■ DOCUMENT PASSAGE
Mt personal thougts are, if you have a jumpy or aggresive scorp and you have to handle it, scoop it up, or use forceps. I have a welders gauntlet, big, heavy leather, and its taken a couple of strikes. and it protects well from nips, of recived a couple of nips of my emps, and its all good.
Obviously the best option is not to handle them at all but, in reality even the most dedicated and profestion scorp keeprs have to handle at some point, and ive been suprised a couple of times by a Scopr i couldnt see when i was cleaning!!! LOL
Basicaly what im saying is you cant go wrong with an oldfashioned pair of leather gloves, or forceps. I talk to much


----------



## Charlie_Scorp (Jan 12, 2007)

I think people have slightly misunderstood my interest in this patent application. I never hold any of my animals and never have. I just personally dont feel the need or desire to.
However, when I saw this it firstly struck me as a very ingenius invention and secondly I saw the application of them for safer cage work. Designing something that can completely resist puncturing from hypodermics AND surgical sharps is quite an achivement.

I didn't think these would enable people to start holding all their hot scorps, I thought it had the potential to add a bit of extra safety during transfers, packing or just dipping your hand into an ellaborate, communal Tityus or Centuroides setup, even with 12" forceps..

■ SUPPLIED ENTRIES
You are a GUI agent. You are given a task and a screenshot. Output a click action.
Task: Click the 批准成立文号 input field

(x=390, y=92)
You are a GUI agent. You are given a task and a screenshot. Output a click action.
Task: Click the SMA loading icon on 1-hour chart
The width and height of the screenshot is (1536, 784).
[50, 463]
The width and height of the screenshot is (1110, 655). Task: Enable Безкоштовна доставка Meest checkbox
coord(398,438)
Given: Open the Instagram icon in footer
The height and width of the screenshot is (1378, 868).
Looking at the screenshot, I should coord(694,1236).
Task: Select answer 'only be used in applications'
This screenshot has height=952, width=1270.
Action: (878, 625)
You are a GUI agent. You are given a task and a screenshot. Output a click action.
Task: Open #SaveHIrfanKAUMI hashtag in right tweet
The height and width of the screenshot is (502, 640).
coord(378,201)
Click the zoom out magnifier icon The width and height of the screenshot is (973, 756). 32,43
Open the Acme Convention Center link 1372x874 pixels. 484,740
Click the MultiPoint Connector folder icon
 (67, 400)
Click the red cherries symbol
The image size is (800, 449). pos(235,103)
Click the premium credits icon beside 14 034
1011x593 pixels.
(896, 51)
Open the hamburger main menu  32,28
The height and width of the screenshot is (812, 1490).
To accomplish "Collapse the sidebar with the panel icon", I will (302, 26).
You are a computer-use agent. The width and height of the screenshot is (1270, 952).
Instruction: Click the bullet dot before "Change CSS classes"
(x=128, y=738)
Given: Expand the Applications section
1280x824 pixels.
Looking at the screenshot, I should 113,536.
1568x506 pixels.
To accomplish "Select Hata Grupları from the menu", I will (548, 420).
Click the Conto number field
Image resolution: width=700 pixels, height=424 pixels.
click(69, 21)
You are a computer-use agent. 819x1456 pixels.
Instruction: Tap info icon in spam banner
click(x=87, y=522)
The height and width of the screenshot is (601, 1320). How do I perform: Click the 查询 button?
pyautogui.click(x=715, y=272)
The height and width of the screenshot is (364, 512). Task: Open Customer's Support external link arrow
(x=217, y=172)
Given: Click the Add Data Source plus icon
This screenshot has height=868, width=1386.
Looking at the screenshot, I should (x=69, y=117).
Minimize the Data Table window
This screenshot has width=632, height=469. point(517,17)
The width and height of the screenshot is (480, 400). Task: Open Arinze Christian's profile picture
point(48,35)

■ GOAL OF THE EXERCISE
Reproduce the scorpion forum thread word for word from "Obviously the best" to "quite an achivement.". This material comes from a different source than the scorpion forum thread.

■ RESPONSE TO THIS EXERCISE
Obviously the best option is not to handle them at all but, in reality even the most dedicated and profestion scorp keeprs have to handle at some point, and ive been suprised a couple of times by a Scopr i couldnt see when i was cleaning!!! LOL
Basicaly what im saying is you cant go wrong with an oldfashioned pair of leather gloves, or forceps. I talk to much


----------



## Charlie_Scorp (Jan 12, 2007)

I think people have slightly misunderstood my interest in this patent application. I never hold any of my animals and never have. I just personally dont feel the need or desire to.
However, when I saw this it firstly struck me as a very ingenius invention and secondly I saw the application of them for safer cage work. Designing something that can completely resist puncturing from hypodermics AND surgical sharps is quite an achivement.